Work to complete
Reproduce the entries below verbatim, from the line containing "758x643 pixels. At" through the end of the entries, including both ends. Leave the pictures out of your answer.
- - -
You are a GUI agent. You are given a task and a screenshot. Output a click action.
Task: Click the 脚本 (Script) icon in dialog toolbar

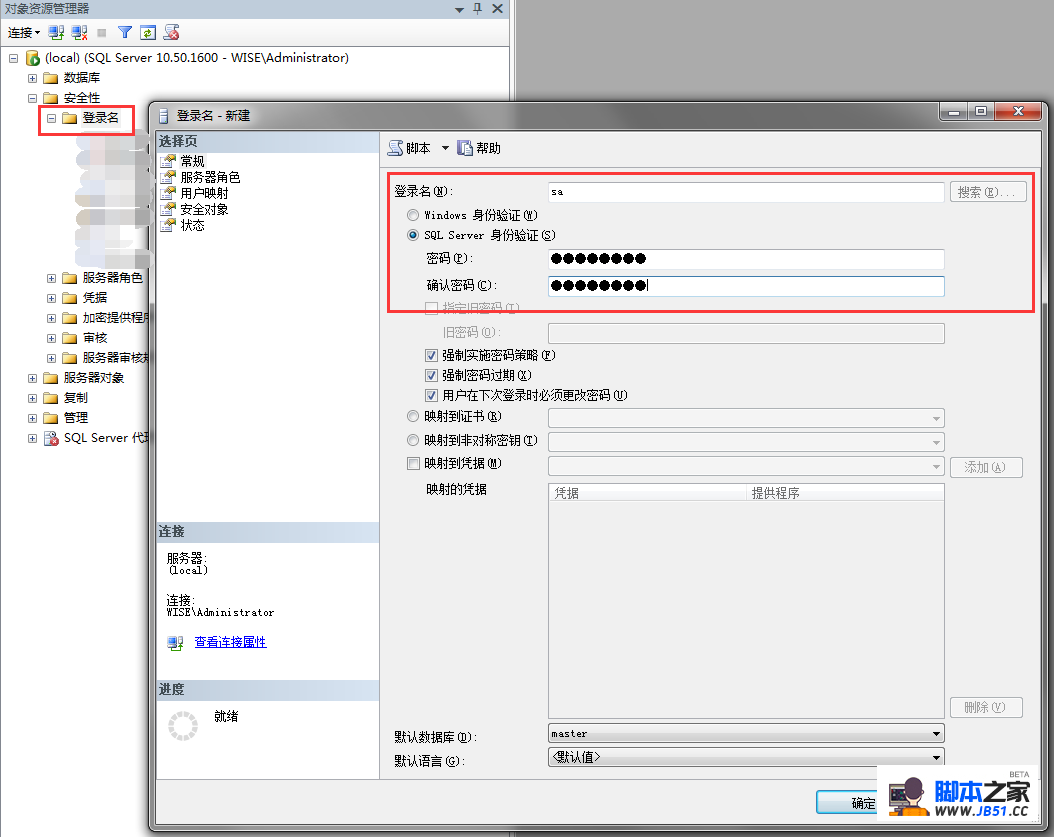point(397,147)
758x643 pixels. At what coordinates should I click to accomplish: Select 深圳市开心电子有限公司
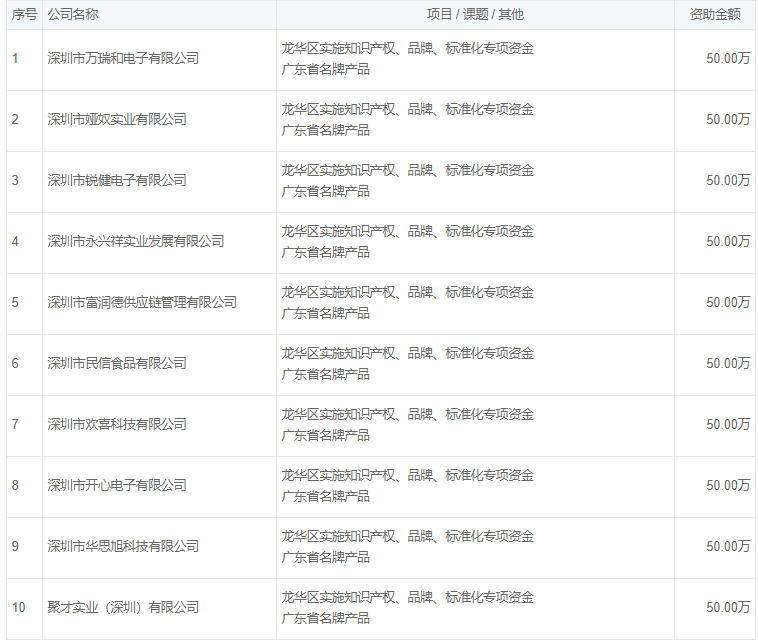(117, 486)
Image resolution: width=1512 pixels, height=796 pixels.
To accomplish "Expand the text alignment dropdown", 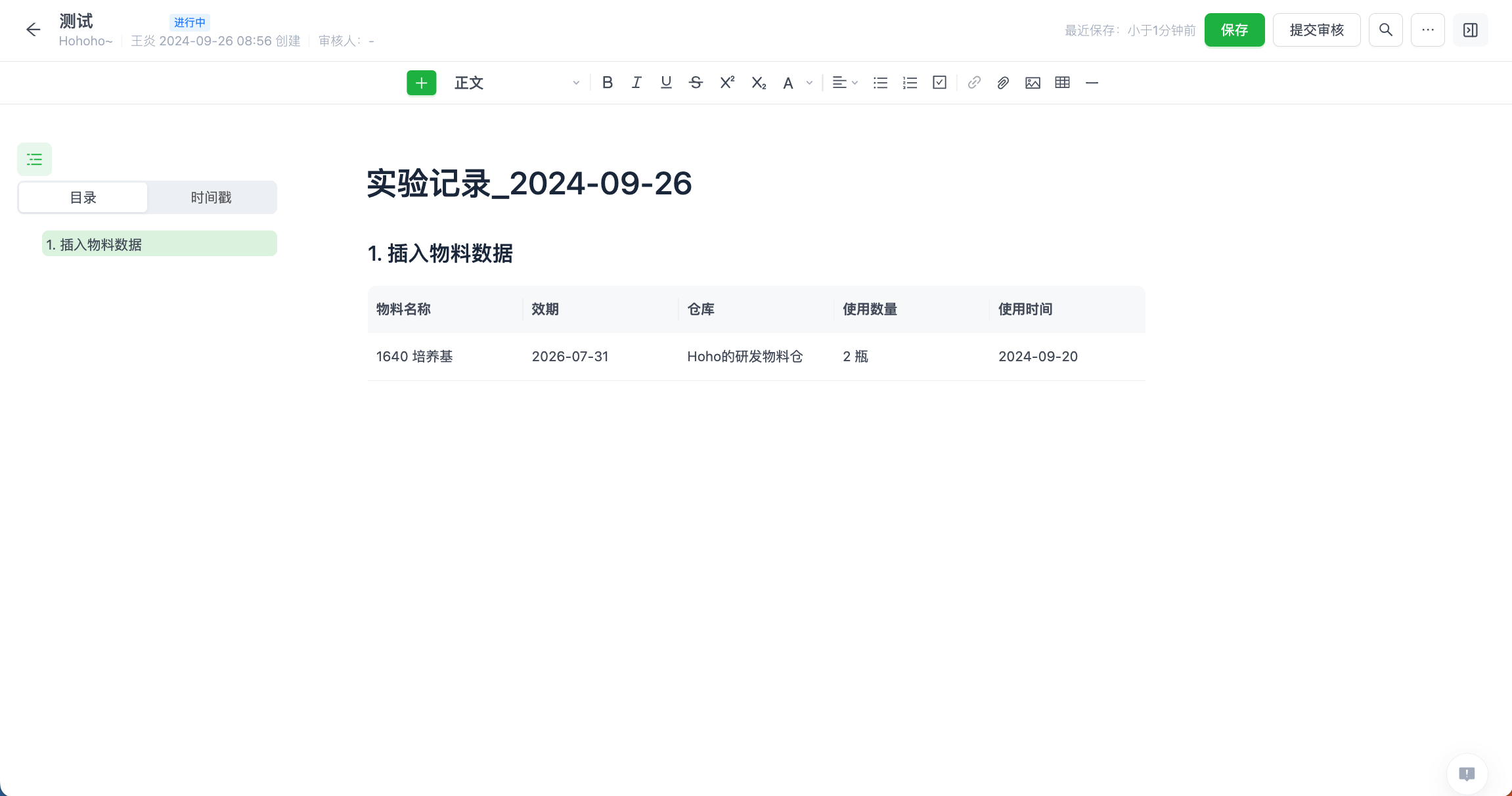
- - -
Result for this task
758x643 pixels. At what coordinates should I click to accomplish: Select 深圳市开心电子有限公司
(117, 486)
Image resolution: width=1512 pixels, height=796 pixels.
To accomplish "Expand the text alignment dropdown", 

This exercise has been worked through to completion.